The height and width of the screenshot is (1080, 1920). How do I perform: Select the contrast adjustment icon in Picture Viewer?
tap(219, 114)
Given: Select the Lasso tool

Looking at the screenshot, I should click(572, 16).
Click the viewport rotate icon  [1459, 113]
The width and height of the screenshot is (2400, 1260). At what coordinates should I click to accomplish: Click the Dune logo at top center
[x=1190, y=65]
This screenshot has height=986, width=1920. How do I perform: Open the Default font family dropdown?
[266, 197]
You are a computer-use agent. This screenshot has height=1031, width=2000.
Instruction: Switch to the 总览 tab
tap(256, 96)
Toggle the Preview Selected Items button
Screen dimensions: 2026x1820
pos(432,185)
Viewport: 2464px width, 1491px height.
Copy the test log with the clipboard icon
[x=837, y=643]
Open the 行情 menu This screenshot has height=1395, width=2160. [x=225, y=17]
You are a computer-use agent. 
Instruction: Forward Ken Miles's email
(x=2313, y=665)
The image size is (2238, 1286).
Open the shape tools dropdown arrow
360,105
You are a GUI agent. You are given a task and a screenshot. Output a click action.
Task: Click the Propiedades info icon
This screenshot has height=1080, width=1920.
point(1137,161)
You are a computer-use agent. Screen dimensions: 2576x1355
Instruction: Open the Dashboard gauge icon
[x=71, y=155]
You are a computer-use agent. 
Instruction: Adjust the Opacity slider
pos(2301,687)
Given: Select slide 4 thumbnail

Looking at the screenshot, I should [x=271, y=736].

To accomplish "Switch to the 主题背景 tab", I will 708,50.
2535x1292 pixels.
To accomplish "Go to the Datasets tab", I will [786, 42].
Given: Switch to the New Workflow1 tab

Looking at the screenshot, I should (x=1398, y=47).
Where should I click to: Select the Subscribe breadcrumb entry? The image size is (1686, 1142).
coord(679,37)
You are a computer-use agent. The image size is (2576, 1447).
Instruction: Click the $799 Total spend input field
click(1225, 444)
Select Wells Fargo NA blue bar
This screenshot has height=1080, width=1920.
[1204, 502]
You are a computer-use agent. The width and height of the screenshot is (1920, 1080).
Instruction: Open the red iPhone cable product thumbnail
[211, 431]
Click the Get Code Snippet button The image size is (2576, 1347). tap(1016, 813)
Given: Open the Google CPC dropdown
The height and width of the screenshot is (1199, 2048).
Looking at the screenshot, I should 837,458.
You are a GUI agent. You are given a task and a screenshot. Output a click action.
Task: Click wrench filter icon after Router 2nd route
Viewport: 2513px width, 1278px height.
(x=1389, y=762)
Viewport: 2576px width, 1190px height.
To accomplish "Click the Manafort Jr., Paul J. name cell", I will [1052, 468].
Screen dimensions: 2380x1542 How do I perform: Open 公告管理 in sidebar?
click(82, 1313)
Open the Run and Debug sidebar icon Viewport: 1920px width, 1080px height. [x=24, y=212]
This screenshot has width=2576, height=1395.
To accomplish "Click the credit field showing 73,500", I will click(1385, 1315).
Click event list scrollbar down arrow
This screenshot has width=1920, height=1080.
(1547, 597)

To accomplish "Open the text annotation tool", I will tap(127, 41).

▬▬▬▬▬▬

▸ **About this exercise**: Copy out all lines above holding "button".

▸ **Task response**:
Toggle the Preview Selected Items button
Click the Get Code Snippet button The image size is (2576, 1347). tap(1016, 813)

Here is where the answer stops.